[SOURCE DATA]
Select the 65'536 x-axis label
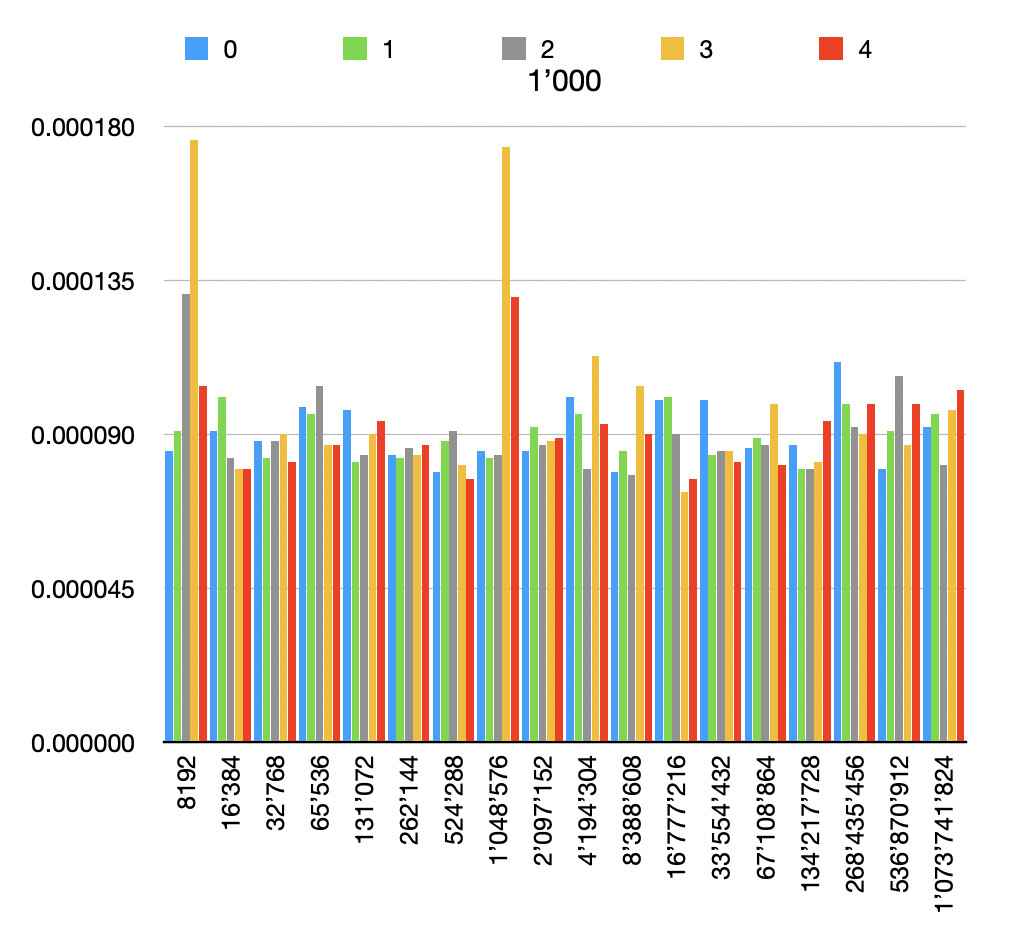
[/SOURCE DATA]
[SOURCE DATA]
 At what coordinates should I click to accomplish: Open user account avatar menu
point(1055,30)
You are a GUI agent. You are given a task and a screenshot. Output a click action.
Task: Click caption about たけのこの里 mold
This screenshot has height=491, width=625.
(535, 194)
[/SOURCE DATA]
[SOURCE DATA]
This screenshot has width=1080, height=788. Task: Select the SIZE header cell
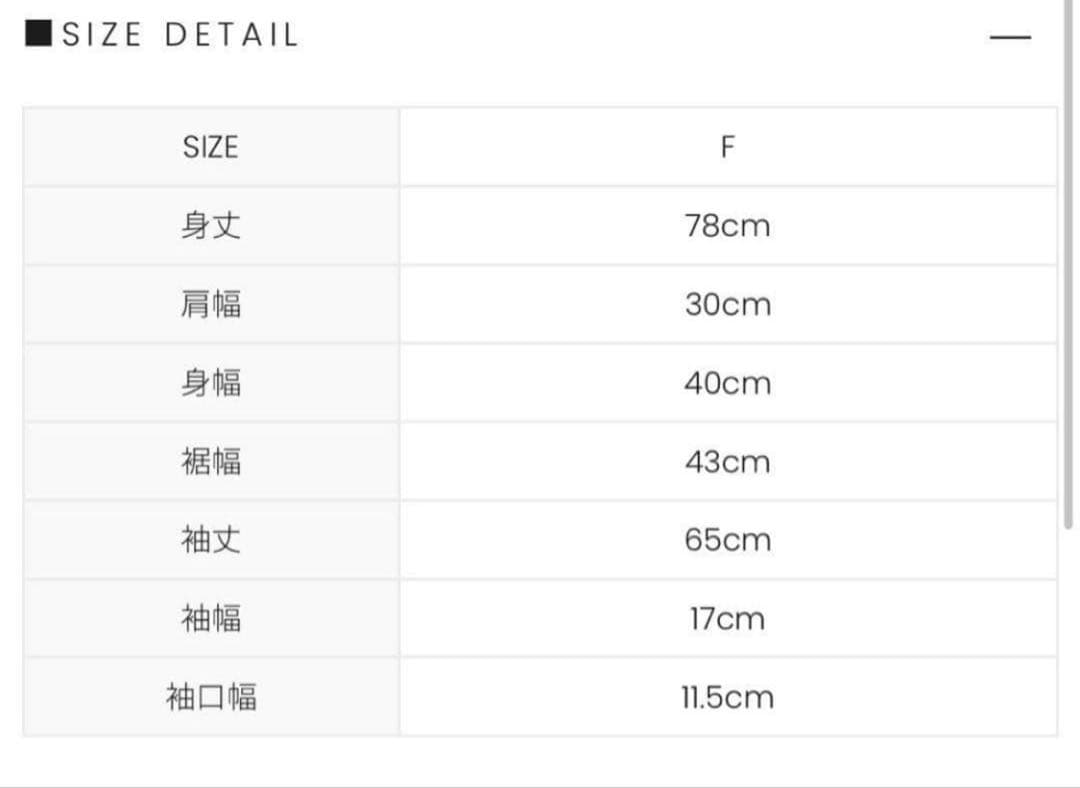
[/SOURCE DATA]
* WHAT YOU HAVE TO DO
Scan the material above. Return every line containing the string "Select".

* EXERCISE ANSWER
Select the 65'536 x-axis label
This screenshot has width=1080, height=788. Task: Select the SIZE header cell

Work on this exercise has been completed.